Katedralskolan i Åbo

Katedralskolan i Åbo
Established 1276 (1276)/1977 (1977)
Type public secondary
Gender coeducational
Headmaster Bertel Wahlström
Teaching staff 23
Students 285
Grades Gymnasium (gradeless)
Location Gamla Stortorget 1,
Turku, Finland Proper,
Website http://www.tkukoulu.fi/~katedral/

Katedralskolan at the Old Great Square

Katedralskolan i Åbo (The Cathedral School of Åbo) is the Swedish-language senior high school of Turku, located at the Old Great Square (the town, former capital of Finland, is known as Åbo in Swedish).

The school was presumably founded in 1276 for education of boys to become servants of the Church. The schoolhouse was situated in the wall surrounding the Cathedral of Turku. Mikael Agricola, the founder of Finnish literature, was the headmaster of the school 1539-1548. As the Royal Academy of Turku, now the University of Helsinki, was founded in 1640, the senior part of the school formed the core of the new university, while the junior year courses formed a trivialskola, a grammar school. The graduates of Turku Cathedral School were eligible to be admitted to the university.

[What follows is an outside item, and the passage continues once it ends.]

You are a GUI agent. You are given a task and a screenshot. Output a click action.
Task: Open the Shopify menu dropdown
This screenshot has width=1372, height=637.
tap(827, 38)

The current schoolhouse was built after the conflagration of Turku in 1827. In 1830, the city of Turku also obtained a gymnasium, a higher secondary school, while the older Catedral School became a preparatory school of the new gymnasium. To reflect this, the name of the Cathedral School was changed in 1840 to Högre Elementarläroverk, literally "Higher Elementary School". In the education reform of 1872, the Högre Elementarläroverk and the gymnasium were merged into Svenska klassiska lyceum i Åbo, a Swedish-speaking classical school. In the 1970s Svenska klassiska lyceum and Åbo svenska flicklyceum, The Swedish Girls' Secondary School of Turku, were united and the old school name Katedralskolan i Åbo, the Cathedral School of Turku, was revived.

Since the Swedish Reformation in early 16th century, the Cathedral School and its successors had been financed by the state. In 1977, the introduction of the comprehensive school system in Turku also caused the transferral of the Katedralskolan to the City of Turku. At the same time, the school lost its five lowest classes (age groups 10–15). Since then, the Cathedral School has denoted the three-year upper secondary school at Vanha Suurtori 1, providing academically-oriented secondary education to comprehensive school graduates.

In theory, the Katedralskolan is the oldest institution of learning of Finland as it has an organizational continuity from the medieval Cathedral school, founded in 1276.